§ **Directions**
Exactly as they appear, copy the lines from the one holding "Where should I" through the end of the records, leaving pictures out.

§ **Study material**
•••

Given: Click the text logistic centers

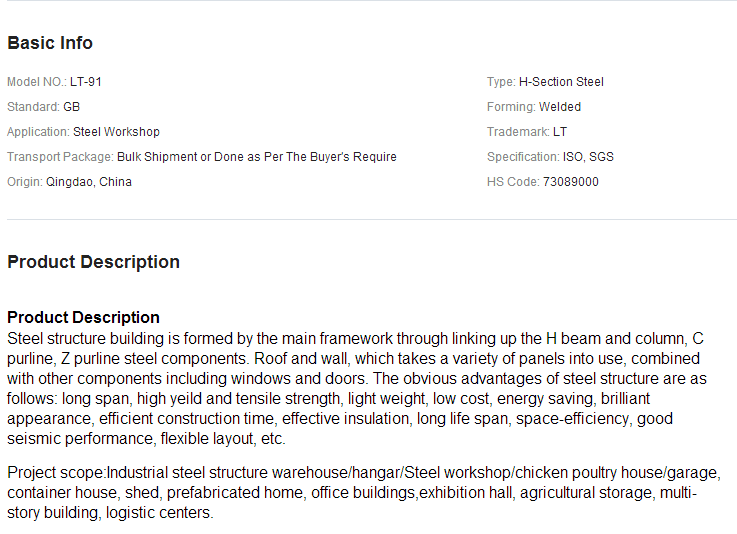Looking at the screenshot, I should click(159, 512).
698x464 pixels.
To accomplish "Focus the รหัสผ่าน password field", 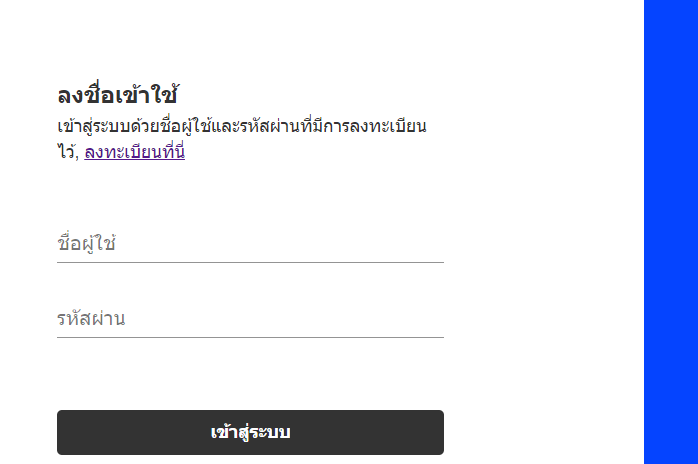I will coord(250,319).
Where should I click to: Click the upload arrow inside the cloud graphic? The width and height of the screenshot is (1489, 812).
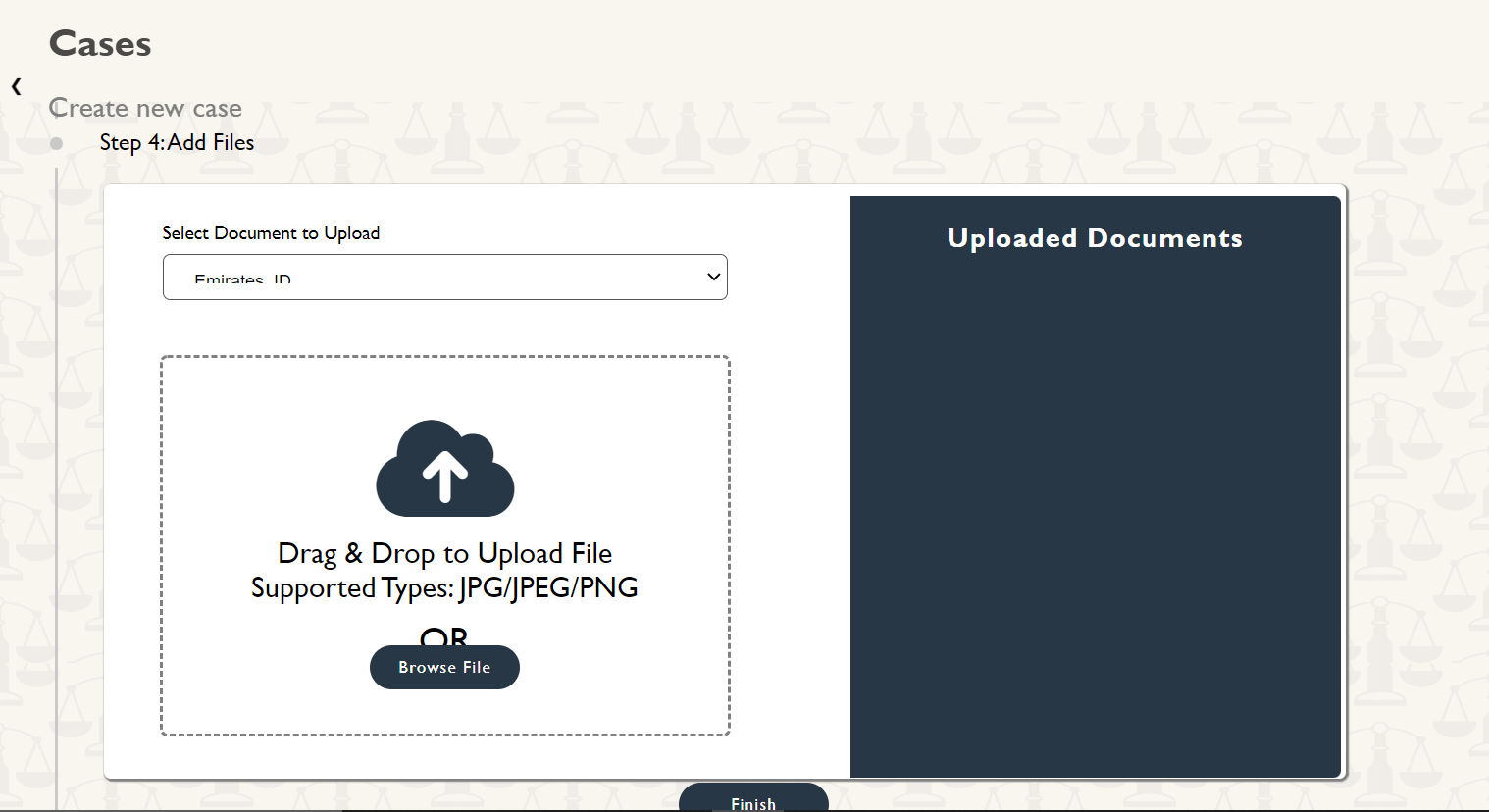pyautogui.click(x=444, y=476)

•••

§ **Result for this exercise**
Where should I click to: Click the upload arrow inside the cloud graphic? The width and height of the screenshot is (1489, 812).
pyautogui.click(x=444, y=476)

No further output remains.